**LIST OF TASKS**
(a) List every Caribbean country that the article on Cuba's withdrawal of its medical brigades names, other than Cuba, Guyana, and Jamaica.
(b) From the article on Cuba's withdrawal of its medical brigades, copy the passage starting with "Cuba pulls medical" and going on through "health care workers.".

**DOCUMENT PASSAGE**
Cuba pulls medical brigades from Guyana and Jamaica after more than 50 years
Published in News & Features
After five decades of providing medical care to nationals of Guyana and Jamaica, Cuba is withdrawing its doctors and other health specialists that have been a cornerstone of Caribbean health care.
The move comes after both Jamaica and Guyana acknowledge that they have been unable to restructure their respective long-standing agreements with Havana to provide health care workers.
The announcements, which came days apart, have been prompted by increasing pressure from the United States regarding the use of Cuban medical personnel by Caribbean governments. The Trump administration has for months been threatening sanctions against governments that employ Cuban health care workers, calling the existing contracts exploitative because workers’ wages are withheld and paid to the Cuban government, which then pays the doctors and other medical workers a fraction of the money. Also, workers do not have possession of their passports and their movements are limited.
As recently as last month, the State Department reiterated its call “for an end to exploitation and forced labor in the illegitimate Cuban regime’s overseas medical missions program..” The post on X was issued by the U.S Embassy in Bridgetown, Barbados, following statements by Saint Lucia Prime Minister Philip J. Pierre that Washington was using his country’s relationship with Cuba as leverage. The medical brigades have for years been a key source of revenue for the Cuban government.
In addition to the pressures Caribbean nations were under over their use of Cuba’s medical brigade, the U.S. asked Saint Lucia to stop sending its nationals to Cuba to study. “I have a big problem. Many of our doctors got trained in Cuba, and now the great United States has said we can’t do that any longer,” Pierre told the World Congress on Racial and Ethnic Health Disparities. “To manage a small country like St. Lucia, or like St. Vincent or Grenada is a task that many people will never understand.”
In response to Pierre’s statements about the scholarships, the embassy said: “The United States has not recently talked to Saint Lucia about international education and respects countries’ sovereign decisions regarding the education of their citizens."
Caribbean nations’ long-standing relationships with Cuba have nevertheless come under scrutiny, with Secretary of State Marco Rubio telling leaders during a meeting of regional leaders in Saint Kitts and Nevis that the U.S. is holding discussions with Cuba and that changes are coming to the island after decades of communist rule.
Still, the end of the medical partnerships has raised concerns about how Guyana and Jamaica, which have relied on Cuba’s health professionals for the past 50 years, will manage without them, particularly as governments have long relied on them to fill gaps created by the migration of their own health workers abroad.

**LISTED RECORDS**
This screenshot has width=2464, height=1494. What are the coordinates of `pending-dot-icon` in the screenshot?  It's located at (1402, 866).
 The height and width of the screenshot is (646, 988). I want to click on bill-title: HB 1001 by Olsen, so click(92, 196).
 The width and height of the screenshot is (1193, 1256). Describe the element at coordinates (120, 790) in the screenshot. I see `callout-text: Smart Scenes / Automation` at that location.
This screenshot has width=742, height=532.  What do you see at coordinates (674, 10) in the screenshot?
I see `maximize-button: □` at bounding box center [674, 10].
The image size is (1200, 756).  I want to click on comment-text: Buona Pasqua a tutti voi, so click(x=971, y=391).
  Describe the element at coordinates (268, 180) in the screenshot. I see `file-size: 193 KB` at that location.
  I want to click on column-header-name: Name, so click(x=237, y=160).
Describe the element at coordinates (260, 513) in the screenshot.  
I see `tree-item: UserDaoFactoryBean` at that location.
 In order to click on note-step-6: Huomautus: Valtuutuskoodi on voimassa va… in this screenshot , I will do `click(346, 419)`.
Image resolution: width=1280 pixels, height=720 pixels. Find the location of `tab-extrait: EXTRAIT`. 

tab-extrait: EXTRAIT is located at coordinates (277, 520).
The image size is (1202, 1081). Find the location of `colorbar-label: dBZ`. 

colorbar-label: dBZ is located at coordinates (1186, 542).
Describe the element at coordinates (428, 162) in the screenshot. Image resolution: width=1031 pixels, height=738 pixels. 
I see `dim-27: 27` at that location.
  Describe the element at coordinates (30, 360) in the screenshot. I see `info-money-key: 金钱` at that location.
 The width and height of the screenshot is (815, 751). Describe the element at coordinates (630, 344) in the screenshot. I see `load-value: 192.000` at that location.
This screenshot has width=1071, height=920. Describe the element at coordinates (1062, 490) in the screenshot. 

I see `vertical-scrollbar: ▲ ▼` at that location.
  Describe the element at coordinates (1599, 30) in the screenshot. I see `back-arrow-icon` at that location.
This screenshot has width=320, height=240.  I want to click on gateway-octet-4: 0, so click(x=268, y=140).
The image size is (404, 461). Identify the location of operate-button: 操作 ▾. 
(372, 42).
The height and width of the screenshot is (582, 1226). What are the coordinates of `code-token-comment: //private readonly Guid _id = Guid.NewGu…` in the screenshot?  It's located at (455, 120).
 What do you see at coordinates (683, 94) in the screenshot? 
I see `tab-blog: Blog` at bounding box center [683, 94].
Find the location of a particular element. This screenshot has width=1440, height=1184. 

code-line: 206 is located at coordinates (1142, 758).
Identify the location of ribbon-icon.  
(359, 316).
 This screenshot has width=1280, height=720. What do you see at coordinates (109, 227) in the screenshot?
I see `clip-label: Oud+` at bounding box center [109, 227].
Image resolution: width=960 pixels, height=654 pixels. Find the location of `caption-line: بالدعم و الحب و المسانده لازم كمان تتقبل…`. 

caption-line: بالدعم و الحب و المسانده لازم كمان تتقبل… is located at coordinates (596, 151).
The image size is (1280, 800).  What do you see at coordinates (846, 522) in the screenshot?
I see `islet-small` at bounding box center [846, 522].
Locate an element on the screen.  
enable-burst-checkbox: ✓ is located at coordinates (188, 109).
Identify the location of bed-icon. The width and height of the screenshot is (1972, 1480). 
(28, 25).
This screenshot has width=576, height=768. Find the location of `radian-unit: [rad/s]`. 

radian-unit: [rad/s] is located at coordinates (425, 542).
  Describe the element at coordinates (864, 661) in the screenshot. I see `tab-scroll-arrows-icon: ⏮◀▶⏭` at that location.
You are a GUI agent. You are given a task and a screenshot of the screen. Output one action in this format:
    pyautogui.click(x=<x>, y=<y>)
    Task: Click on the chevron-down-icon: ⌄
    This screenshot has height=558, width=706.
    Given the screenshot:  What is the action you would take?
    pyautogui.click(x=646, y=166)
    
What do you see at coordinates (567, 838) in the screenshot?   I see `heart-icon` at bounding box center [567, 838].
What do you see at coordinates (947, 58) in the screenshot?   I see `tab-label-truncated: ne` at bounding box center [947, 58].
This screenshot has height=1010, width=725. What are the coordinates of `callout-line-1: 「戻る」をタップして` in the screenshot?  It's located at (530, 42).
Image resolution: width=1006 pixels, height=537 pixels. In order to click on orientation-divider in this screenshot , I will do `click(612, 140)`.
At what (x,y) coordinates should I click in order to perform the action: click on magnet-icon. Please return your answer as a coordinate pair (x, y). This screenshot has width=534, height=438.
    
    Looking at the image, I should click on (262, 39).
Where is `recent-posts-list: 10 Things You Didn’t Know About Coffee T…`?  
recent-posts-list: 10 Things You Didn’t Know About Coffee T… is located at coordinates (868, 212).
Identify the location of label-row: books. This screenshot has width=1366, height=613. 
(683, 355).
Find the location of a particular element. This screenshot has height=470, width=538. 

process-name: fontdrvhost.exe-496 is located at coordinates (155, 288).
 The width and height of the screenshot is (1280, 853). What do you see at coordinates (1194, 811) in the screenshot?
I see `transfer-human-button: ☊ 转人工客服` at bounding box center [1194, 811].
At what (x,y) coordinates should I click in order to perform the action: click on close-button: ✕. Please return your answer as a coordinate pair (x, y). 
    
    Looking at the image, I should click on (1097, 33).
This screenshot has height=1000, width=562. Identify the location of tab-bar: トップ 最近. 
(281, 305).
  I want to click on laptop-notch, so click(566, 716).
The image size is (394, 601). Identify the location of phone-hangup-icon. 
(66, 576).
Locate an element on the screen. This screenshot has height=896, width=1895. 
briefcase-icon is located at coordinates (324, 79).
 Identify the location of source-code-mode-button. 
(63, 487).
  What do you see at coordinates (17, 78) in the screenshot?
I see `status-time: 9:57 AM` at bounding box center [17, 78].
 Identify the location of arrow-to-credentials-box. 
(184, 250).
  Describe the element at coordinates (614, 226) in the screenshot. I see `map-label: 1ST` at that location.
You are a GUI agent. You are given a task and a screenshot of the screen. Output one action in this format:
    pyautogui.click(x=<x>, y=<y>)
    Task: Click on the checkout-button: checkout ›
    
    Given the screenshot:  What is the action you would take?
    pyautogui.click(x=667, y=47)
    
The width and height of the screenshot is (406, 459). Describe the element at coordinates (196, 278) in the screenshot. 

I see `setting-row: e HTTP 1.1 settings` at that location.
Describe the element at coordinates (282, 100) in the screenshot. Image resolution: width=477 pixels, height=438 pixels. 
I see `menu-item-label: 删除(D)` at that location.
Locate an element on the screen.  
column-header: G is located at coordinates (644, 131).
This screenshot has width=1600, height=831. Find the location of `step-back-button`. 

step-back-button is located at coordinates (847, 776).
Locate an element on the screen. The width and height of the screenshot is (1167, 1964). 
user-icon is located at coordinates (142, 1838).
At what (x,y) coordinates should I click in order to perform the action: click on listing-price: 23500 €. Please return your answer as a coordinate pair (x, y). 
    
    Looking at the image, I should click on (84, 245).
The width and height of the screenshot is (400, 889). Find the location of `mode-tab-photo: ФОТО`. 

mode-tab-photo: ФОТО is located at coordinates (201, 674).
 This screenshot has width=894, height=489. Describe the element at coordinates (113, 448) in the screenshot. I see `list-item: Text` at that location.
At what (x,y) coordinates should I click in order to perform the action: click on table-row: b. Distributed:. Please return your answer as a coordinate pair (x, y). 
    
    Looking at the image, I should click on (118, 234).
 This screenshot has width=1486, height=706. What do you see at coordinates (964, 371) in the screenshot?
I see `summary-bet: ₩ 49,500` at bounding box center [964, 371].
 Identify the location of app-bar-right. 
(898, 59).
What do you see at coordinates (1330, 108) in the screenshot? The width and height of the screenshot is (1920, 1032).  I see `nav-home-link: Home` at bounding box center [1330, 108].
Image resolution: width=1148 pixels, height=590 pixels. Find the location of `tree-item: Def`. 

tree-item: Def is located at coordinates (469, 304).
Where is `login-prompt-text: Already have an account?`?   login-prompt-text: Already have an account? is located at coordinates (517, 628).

**ANSWER SET**
(a)
Barbados
Saint Lucia
St. Vincent
Grenada
Saint Kitts and Nevis

(b)
Cuba pulls medical brigades from Guyana and Jamaica after more than 50 years
Published in News & Features
After five decades of providing medical care to nationals of Guyana and Jamaica, Cuba is withdrawing its doctors and other health specialists that have been a cornerstone of Caribbean health care.
The move comes after both Jamaica and Guyana acknowledge that they have been unable to restructure their respective long-standing agreements with Havana to provide health care workers.